2. The Concrete Essay
This form is the next evolution of concrete poetry (A.K.A. shape or pattern poems), reincarnated as CNF. Jennifer Wortman’s “Worst-Case Scenario” presents the story of her husband’s 35-feet fall into a gap while rock climbing, visually – via text shaped like the rocks he fell through.
3. The Illustrated Essay
There’s something so charming about a notebook doodle – perhaps because sketches convey the character of the artist in such an immediate way. I love the narrator’s personality as it comes through Randon Billings’ Noble’s drawings in “Accidental Notes on the Syllabus.”
4. The Graphic Essay
Check out the masters of graphic memoir – Maggie McKnight, Riad Sattouf, Alison Bechdel, Marjane Satrapi, Kristen Radtke, Nicole Georges and Ellen Forney – and understand how powerful comics can be as a medium for personal storytelling.
5. The Paper Craft Essay
If you’re wondering what to do with your stockpile of scrapbooking supplies, look no further than Erica’s Trabold’s “Swedish Rye Bread”– an essay constructed as a collage of typed index cards, digital scans, the pages of a vintage cookbook, and scrapbooking paper.
6. The Quilted Essay
Quilting has a long history of embodying narrative in carefully chosen patterns, colours, and symbols. Learn more about textile-based narratives in Sarah Minor’s article “What Quilting and Embroidery Can Teach Us about Narrative Form” and by reading her visual essay, “Log Cabin Quilt.”
7. The Schematic Essay
The Process of Becoming Informed is a found schematic essay published by The Diagram and credited to Michael K. Buckland ofLibrary Services in Theory and Context, Pergamon Press, 1983. Where might you find a visual essay just waiting to be discovered?

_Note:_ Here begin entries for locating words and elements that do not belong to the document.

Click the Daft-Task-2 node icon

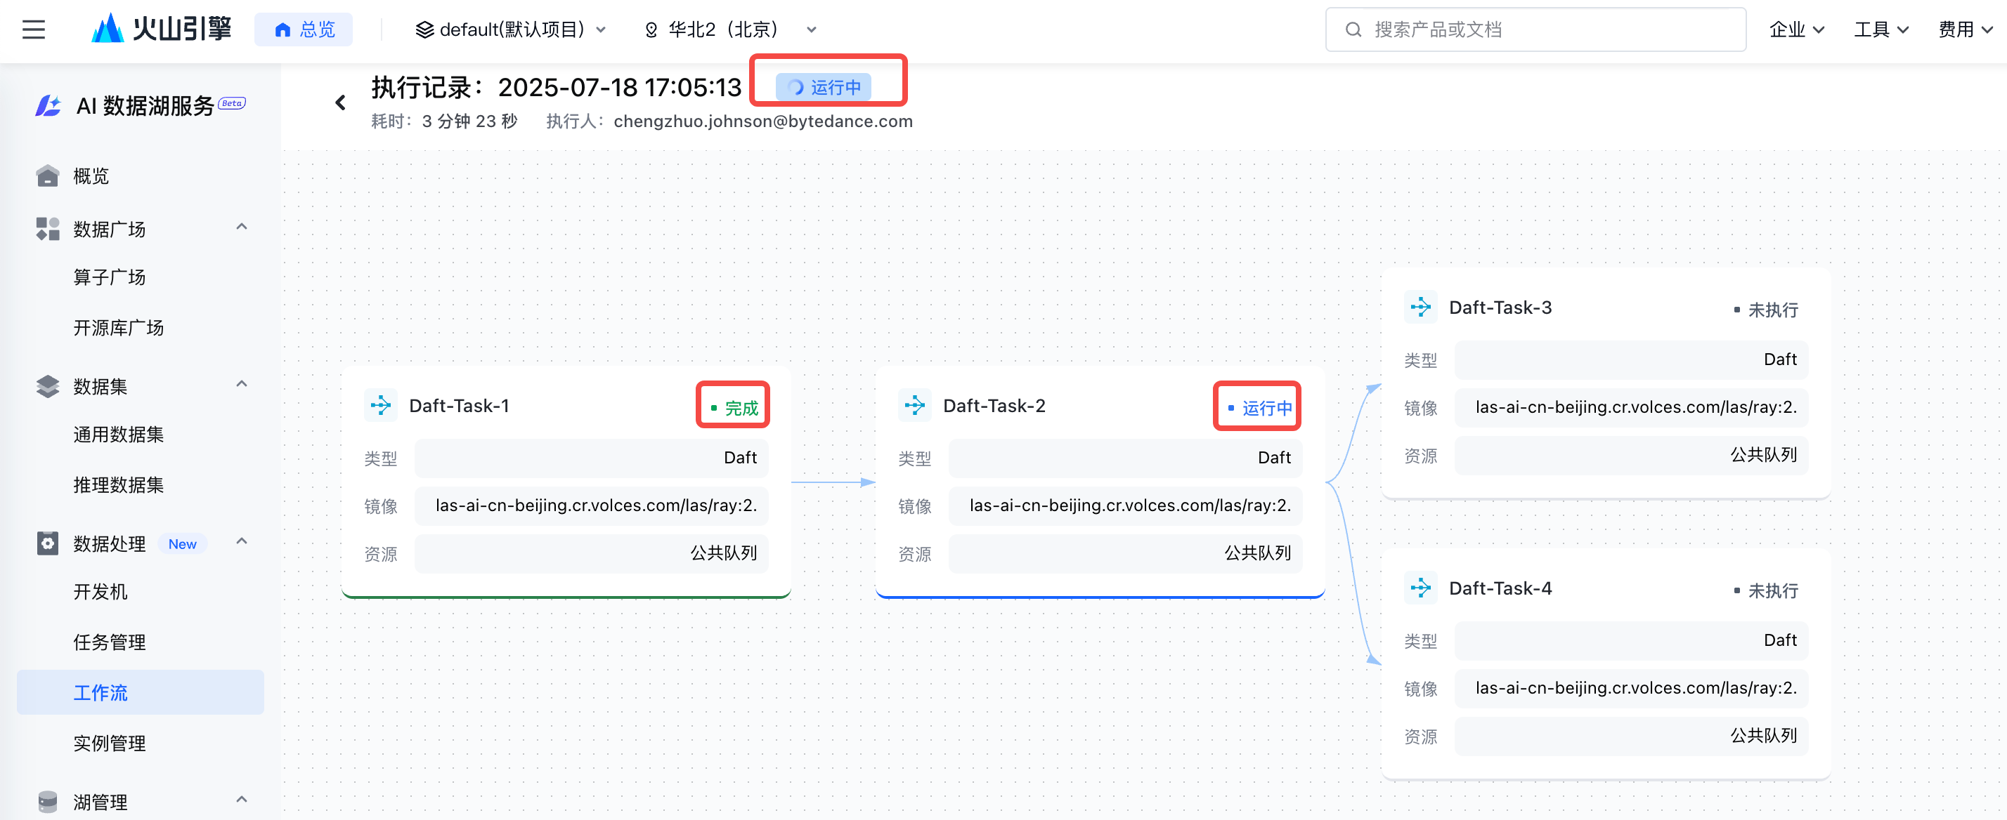click(x=915, y=406)
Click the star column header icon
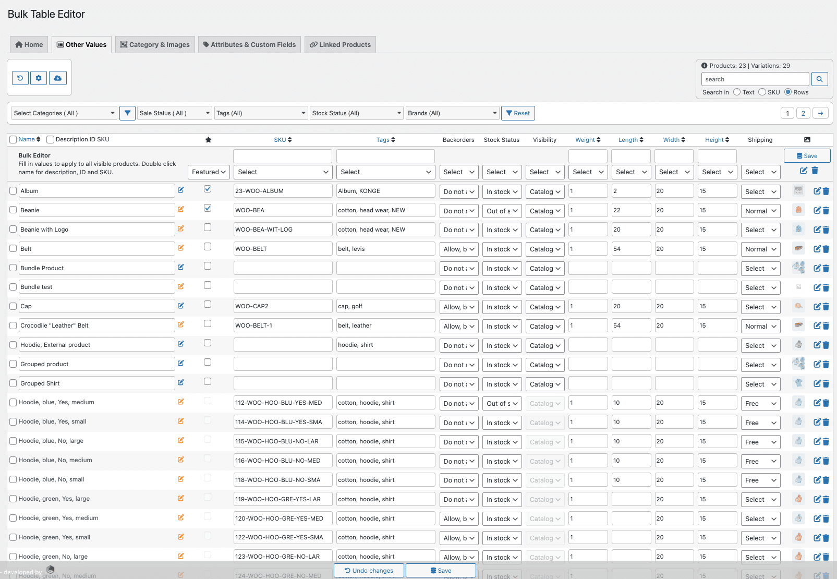This screenshot has height=579, width=837. pyautogui.click(x=208, y=139)
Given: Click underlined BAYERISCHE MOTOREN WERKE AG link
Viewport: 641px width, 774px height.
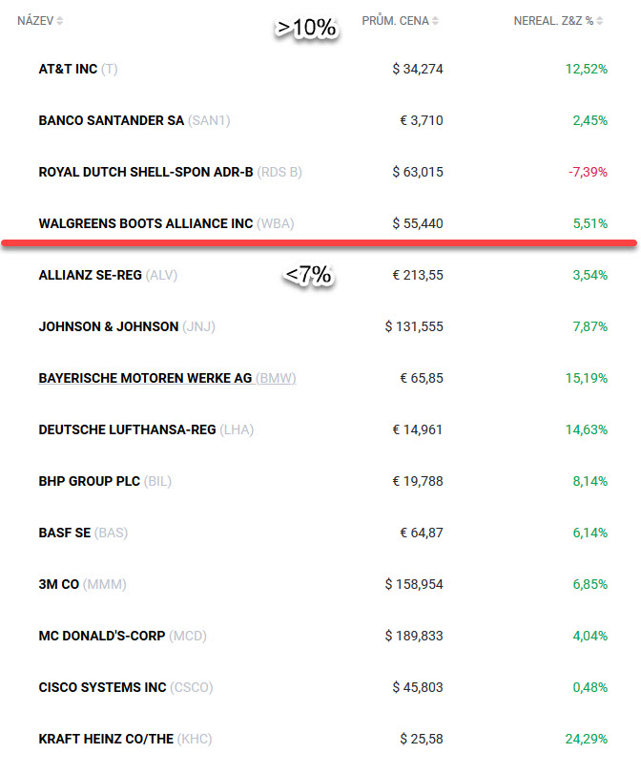Looking at the screenshot, I should pos(145,378).
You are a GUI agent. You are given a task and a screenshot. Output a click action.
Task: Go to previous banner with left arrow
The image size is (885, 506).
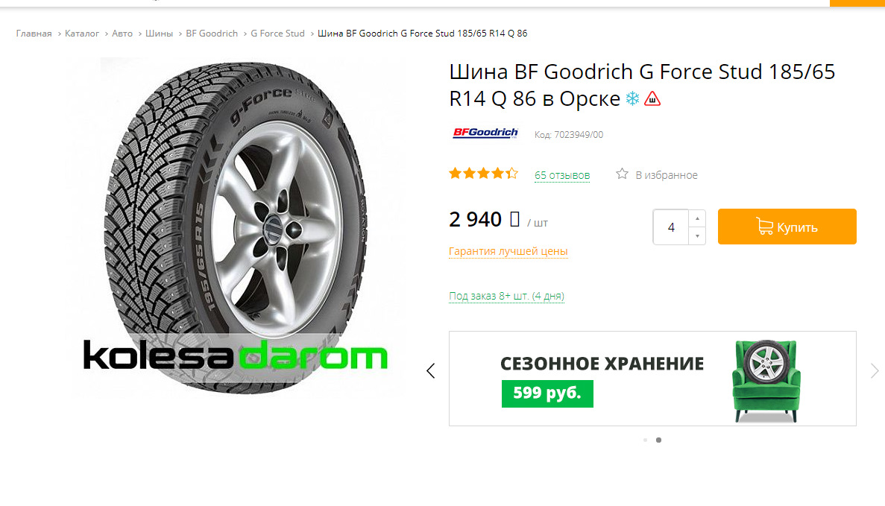[430, 370]
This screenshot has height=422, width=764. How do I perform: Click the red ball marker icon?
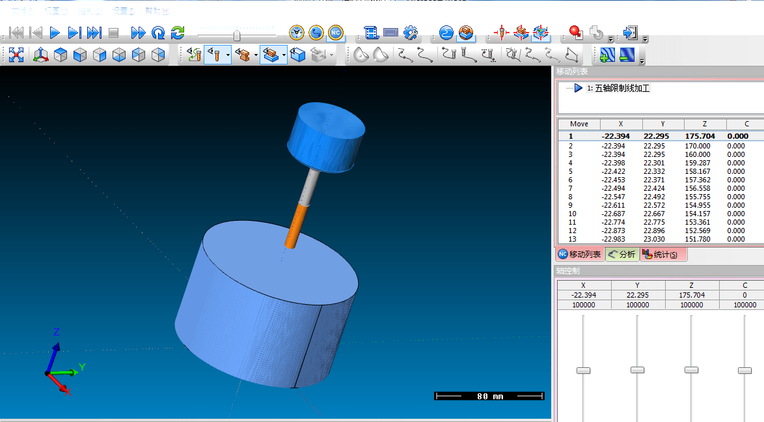(575, 32)
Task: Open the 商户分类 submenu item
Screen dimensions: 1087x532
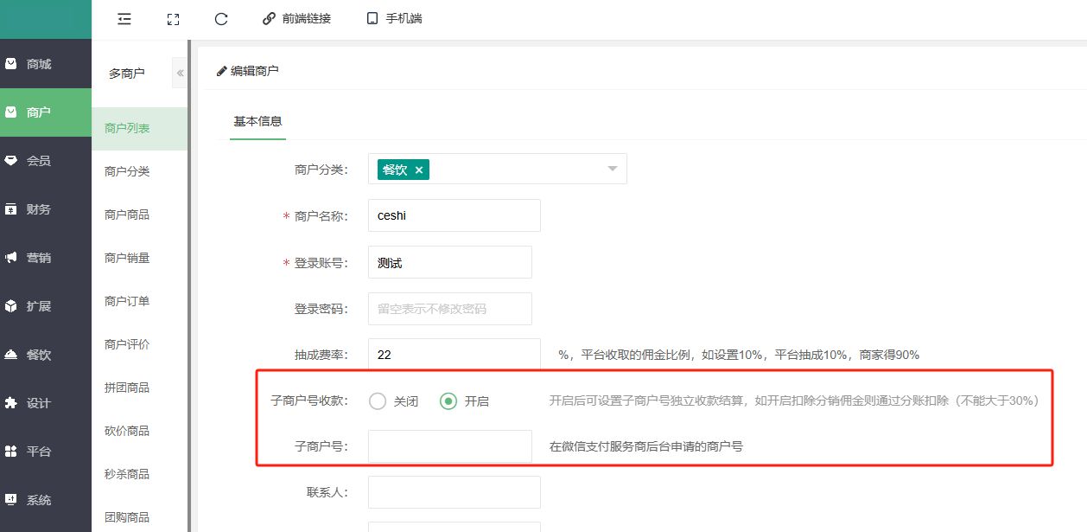Action: (127, 171)
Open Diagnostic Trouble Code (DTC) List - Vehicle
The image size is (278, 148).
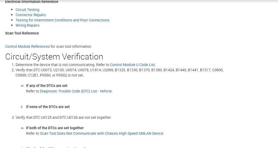click(76, 91)
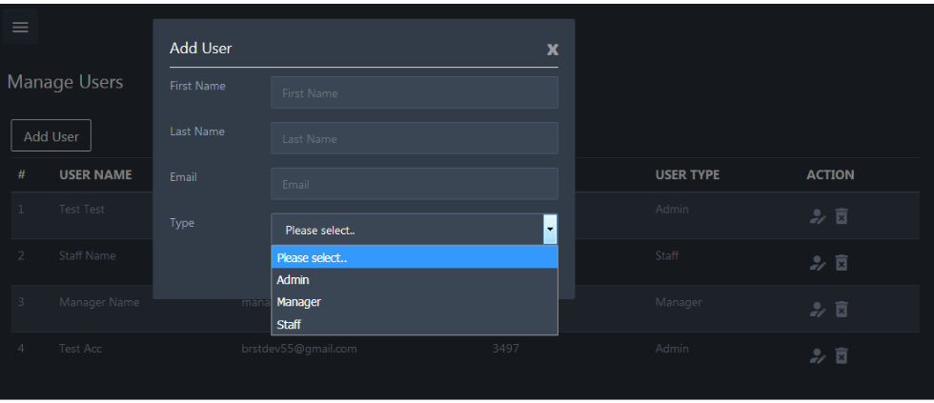934x403 pixels.
Task: Edit the Staff Name user
Action: (x=817, y=262)

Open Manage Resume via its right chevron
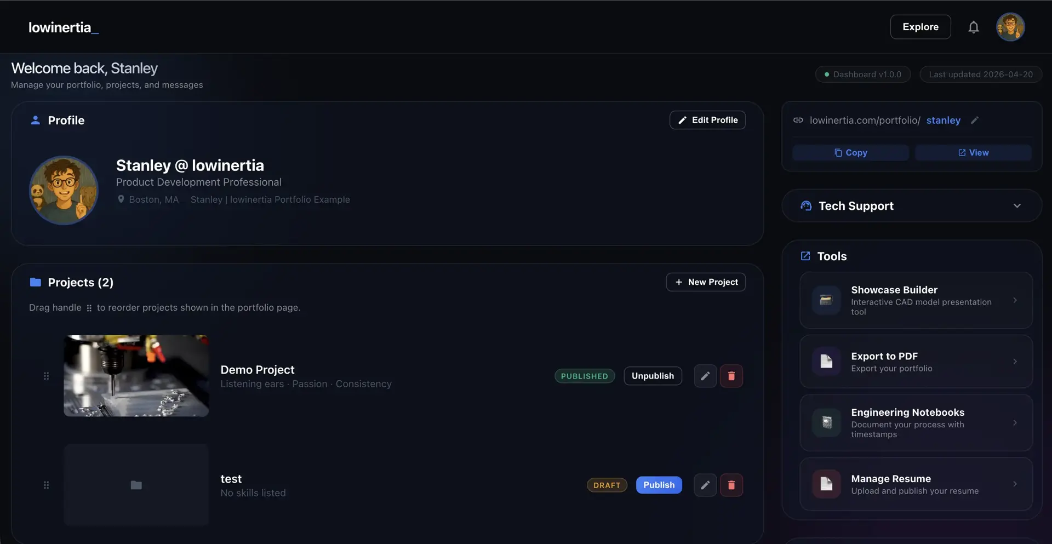pyautogui.click(x=1015, y=484)
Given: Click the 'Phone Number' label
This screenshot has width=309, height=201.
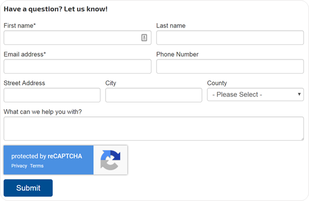Looking at the screenshot, I should (x=177, y=54).
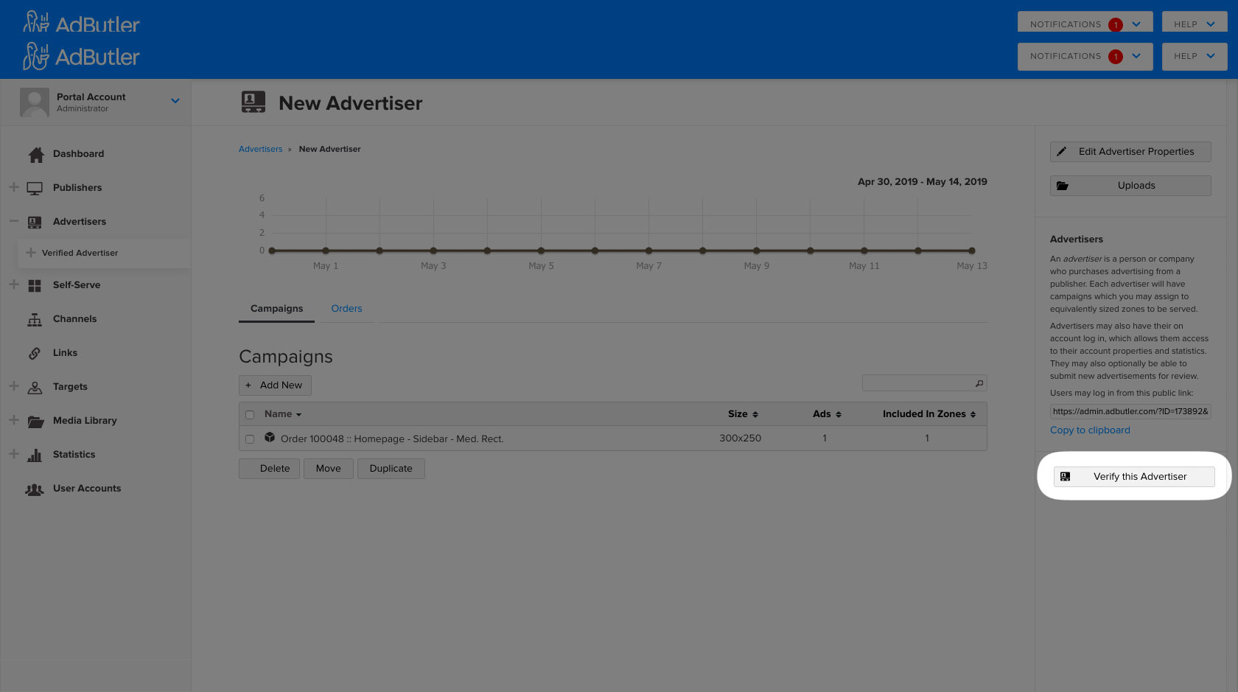Select the checkbox for Order 100048 campaign
Viewport: 1238px width, 692px height.
249,438
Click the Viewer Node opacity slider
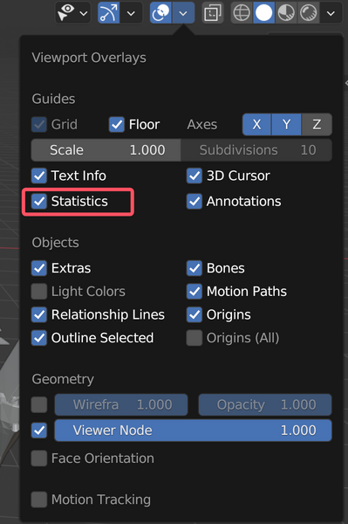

8. The Graphic Hermit Crab
The hermit crab essay appropriates a found text – also known as a “false document” – as a “shell” to protect the vulnerable story it contains. The textual form’s logical progression is visual, in which a found graphic is adopted as the essay’s structure. J. Robert Lennon’s “Turnabout: A Story Game” is a graphic hermit crab essay that can be read starting at any point, proceeding in any direction.
9. The Video Essay
Video is a natural medium for personal narrative, and John Breslund is known as a pioneer of the visual essay form. This article includes a Q and A with Bresland and his collaborator, poet and essayist, Eula Biss, with links to some of their groundbreaking work including “Ode to Every Thing.”
10. The Interactive Essay
“Hypertext is spatial in every direction, truly nonsequential—nothing follows by necessity anything else in the essay” write Brenda Miller and Suzanne Paola in Tell It Slant. Exemplary interactive hypertext CNF include Dinty W. Moore’s “Mr. Plimpton’s Revenge: A Google Map Essay,” Christine Wilks’ “Fitting the Pattern” and the work of Eric LeMay.
I hope this survey of the visual essay, in all its weird and wonderfully varied forms, inspires you to try a new approach to telling your stories. No matter your level of skill, experience, or talent with the visual arts, you can start including visuals in your work easily – and to great effect – incorporating images or multi-media collage.
Which visual essay format appeals to you the most? I’d love to hear which visual essays inspire your next project!